Stages can be connected recursively to form any DAG (Directed Acyclic Graph). | (pipe) is used to chain stages, and + (fan) is used to stack stages.
<source> | <filter> forms a source.
For example,
source([1, 2, 3, 4]) | filt(lambda x : x ** 2)
is a source sending 1, then 4, then 9, then 16.
<filter_1> | <filter_2> forms a filter.
For example,
select_inds((0, 1)) | cast((float, float))
is a filter that, if fed a sequence of tuples, would transform ('1', '2', '3') to the tuple (1, 2).
<filter> | <sink> forms a sink.
For example,
prepend('results:') | to_stream('out.txt'):
is a sink that prints to ‘out.txt’ first ‘results:’, then whatever is sent to it.
<source> | <sink> results in the last object the sink sends on.
For example,
source(range(4)) | sum_of()
is 6.
<sink_1> | <sink_2> forms a sink.
For example,
to_array() | sink(lambda a : numpy.median(a))
is a sink that calculates a median of a sequence.
Note
Parentheses might be necessary for chaining sinks. For example,
>> source([1, 2, 3, 4, 5]) | (to_array() | sink(lambda a : numpy.median(a)))
3
is fine, but
>> source([1, 2, 3, 4, 5]) | to_array() | sink(lambda a : numpy.median(a))

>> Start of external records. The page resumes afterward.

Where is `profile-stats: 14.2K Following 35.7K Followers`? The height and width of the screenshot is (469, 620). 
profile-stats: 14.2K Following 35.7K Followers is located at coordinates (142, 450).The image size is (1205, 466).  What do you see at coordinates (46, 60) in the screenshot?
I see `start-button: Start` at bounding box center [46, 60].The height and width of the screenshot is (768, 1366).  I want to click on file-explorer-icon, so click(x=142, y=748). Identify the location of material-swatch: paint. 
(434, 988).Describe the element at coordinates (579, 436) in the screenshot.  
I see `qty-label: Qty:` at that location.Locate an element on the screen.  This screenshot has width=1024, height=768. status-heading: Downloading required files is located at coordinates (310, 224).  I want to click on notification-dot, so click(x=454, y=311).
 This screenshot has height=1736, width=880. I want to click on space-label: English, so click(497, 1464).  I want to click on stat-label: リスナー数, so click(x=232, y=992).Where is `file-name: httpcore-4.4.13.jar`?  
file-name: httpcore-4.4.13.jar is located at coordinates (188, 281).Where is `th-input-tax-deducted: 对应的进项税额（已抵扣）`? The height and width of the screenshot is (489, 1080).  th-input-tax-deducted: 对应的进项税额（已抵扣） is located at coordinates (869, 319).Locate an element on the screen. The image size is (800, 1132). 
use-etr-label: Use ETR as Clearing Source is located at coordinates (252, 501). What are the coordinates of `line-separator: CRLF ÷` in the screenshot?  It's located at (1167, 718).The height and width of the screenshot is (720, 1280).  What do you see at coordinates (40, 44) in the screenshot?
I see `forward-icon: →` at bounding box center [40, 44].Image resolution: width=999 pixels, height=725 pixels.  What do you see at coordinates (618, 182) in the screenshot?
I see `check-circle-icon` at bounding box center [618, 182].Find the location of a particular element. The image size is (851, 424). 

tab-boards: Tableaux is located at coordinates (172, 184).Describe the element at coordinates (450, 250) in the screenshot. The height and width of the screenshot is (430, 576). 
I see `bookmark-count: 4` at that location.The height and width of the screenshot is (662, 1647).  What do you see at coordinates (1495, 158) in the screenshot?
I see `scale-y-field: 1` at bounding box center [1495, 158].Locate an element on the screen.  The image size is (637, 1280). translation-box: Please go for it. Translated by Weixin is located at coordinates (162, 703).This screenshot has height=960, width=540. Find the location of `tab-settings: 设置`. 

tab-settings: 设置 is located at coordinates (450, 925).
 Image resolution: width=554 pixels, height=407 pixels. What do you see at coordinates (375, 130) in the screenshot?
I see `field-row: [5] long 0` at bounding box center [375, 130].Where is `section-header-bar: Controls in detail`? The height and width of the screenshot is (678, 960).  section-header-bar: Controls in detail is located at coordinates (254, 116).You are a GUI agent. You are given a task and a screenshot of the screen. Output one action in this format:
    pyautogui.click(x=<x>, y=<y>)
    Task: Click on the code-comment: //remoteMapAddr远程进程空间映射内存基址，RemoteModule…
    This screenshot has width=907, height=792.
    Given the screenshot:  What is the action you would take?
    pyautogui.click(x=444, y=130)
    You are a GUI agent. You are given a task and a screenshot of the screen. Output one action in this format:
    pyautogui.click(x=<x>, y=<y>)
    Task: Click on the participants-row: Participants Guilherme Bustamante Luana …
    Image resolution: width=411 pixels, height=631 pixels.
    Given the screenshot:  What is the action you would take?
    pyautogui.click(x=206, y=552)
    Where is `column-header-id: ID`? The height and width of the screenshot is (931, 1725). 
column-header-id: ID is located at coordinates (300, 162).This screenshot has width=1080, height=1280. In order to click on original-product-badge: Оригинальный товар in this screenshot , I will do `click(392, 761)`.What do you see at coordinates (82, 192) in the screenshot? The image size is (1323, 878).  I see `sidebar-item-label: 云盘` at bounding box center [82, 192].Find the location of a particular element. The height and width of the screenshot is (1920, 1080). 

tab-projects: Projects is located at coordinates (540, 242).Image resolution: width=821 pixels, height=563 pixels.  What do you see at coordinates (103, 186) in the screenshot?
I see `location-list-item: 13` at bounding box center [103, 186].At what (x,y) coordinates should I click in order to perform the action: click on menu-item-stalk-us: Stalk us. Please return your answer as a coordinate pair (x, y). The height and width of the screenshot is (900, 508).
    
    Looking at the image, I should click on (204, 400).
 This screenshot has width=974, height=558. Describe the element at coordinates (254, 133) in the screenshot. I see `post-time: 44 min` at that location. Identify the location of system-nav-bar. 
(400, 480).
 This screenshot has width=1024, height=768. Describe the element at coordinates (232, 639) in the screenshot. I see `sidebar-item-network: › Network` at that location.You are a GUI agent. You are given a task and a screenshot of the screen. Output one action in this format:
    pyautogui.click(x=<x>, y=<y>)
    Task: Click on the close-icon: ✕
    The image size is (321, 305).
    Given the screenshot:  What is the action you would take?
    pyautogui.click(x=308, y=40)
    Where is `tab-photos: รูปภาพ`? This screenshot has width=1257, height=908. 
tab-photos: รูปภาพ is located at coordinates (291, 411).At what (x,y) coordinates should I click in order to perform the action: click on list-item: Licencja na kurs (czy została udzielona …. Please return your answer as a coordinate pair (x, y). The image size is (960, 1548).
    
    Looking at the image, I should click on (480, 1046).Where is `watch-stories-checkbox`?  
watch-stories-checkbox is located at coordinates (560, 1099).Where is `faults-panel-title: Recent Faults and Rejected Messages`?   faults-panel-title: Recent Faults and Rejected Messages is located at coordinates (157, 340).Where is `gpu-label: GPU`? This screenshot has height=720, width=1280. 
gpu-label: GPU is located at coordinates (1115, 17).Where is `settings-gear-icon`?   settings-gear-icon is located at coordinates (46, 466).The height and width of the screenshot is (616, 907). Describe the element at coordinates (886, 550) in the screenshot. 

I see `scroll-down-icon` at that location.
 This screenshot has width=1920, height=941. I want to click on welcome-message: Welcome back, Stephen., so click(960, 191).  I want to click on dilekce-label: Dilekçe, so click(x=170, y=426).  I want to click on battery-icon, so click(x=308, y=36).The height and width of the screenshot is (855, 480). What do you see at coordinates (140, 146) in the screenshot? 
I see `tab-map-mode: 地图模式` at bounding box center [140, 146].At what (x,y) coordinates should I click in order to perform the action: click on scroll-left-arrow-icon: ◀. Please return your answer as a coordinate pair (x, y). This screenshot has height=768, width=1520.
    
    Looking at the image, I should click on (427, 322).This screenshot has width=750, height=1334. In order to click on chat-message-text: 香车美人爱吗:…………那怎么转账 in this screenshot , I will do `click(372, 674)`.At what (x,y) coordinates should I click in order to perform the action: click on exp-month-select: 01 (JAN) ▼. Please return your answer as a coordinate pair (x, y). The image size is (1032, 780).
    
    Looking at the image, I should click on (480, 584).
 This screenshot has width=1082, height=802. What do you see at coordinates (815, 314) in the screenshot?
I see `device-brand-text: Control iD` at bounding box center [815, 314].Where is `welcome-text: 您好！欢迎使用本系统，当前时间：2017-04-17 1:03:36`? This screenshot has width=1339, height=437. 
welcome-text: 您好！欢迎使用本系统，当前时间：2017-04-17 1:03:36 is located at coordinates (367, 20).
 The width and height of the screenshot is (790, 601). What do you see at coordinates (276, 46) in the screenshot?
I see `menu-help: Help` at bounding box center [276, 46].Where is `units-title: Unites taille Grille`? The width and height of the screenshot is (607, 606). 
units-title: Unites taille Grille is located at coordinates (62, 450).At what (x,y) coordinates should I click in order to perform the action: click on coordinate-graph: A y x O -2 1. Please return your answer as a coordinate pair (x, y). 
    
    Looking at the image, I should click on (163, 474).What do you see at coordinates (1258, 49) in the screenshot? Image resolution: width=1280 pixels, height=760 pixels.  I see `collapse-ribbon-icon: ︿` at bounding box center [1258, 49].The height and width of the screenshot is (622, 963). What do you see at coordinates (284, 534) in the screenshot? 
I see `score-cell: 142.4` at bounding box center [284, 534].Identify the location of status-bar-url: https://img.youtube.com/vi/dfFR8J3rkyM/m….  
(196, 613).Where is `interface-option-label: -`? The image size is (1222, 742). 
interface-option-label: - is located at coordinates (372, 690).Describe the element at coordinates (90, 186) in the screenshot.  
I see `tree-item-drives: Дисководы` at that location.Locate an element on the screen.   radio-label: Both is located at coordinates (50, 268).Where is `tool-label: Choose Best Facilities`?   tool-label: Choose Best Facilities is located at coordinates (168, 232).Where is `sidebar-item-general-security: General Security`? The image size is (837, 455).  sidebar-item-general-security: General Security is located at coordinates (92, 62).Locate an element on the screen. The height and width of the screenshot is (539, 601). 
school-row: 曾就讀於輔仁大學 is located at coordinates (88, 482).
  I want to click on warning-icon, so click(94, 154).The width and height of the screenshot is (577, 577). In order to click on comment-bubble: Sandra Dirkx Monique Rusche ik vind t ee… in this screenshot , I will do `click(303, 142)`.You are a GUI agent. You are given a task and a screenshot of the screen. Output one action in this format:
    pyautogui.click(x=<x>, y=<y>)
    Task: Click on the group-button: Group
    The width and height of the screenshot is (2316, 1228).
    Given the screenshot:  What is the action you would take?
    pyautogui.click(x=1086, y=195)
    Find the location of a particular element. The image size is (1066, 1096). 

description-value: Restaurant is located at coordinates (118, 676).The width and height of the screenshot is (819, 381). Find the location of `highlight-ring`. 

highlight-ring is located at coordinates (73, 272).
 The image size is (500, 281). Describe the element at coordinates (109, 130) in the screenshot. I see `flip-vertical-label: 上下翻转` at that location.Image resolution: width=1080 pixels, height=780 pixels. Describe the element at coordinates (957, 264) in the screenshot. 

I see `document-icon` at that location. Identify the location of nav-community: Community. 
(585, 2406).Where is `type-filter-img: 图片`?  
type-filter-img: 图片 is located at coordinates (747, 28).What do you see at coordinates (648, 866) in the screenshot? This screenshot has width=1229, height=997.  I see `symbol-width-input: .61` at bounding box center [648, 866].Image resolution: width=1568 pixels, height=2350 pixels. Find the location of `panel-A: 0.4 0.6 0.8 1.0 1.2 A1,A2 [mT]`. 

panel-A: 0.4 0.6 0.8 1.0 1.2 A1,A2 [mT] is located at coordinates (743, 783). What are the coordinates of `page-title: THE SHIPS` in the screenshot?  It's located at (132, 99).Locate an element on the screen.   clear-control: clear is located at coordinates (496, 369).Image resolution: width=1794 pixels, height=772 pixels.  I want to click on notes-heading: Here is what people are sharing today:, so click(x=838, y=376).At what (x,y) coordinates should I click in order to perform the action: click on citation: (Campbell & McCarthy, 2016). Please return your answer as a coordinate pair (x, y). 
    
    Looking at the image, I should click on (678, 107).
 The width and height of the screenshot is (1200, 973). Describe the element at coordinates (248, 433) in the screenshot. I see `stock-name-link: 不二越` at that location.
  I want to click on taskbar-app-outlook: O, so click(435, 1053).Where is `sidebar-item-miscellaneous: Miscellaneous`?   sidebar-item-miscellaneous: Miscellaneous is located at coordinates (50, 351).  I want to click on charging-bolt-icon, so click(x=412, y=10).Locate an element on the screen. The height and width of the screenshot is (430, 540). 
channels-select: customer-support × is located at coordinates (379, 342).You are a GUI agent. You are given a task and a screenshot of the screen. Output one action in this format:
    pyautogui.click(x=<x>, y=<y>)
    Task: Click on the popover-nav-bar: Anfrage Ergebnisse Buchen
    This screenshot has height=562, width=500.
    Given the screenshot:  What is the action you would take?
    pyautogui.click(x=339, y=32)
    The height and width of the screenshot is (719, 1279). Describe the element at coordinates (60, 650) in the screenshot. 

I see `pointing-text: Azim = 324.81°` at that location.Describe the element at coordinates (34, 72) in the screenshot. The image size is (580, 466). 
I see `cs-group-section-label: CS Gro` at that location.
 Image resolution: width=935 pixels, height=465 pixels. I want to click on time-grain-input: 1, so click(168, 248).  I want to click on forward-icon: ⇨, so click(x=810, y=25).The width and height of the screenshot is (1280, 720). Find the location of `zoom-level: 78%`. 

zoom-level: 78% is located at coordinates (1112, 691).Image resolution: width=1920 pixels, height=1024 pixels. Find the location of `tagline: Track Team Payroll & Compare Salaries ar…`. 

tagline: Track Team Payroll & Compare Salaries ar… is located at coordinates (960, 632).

TypeError: unsupported operand type(s) for |: 'int' and '_SnkPiped'
is not, because this is the same as
>> numpy.array([1, 2, 3, 4, 5]) | sink(lambda a : numpy.median(a))
<source_1> + <source_2> + ... + <source_n> forms a source which sends tuples of the source sends.
For example,
source([1, 2, 3]) + source([4, 5, 6])
sends the sequence of pairs (1, 4), (2, 5), (3, 6).
Similarly,
read_lines('wind.txt') + read_lines('rain.txt') + read_lines('hail.txt')
is a source which sends a sequence of triplets of lines from files.
<filter_1> + <filter_2> + ... + <filter_n> forms a filter to which whatever is sent, is duplicated along the n branches, and the sends of these branches are combined to tuples.
For example,
filt(lambda x : min(x, 5)) + filt(lambda x : min(x, 10))
forms a filter, that transforms each element into a pair, the first value of which is the element truncated to 5, and the second value of which is the element truncated to 10.
Similarly,
skip_n(-5) + skip_n(5)
forms a filter which transforms a sequence into a pair of itself shifted 5 to the past and the future.
<sink_1> + <sink_2> + ... + <sink_n> forms a sink whose result is the tuple of the branch results.
For example,
min_() + max_() + sum_()
is a sink that returns the triplet of the minimum, maximum, and sum of the sequence passed through it.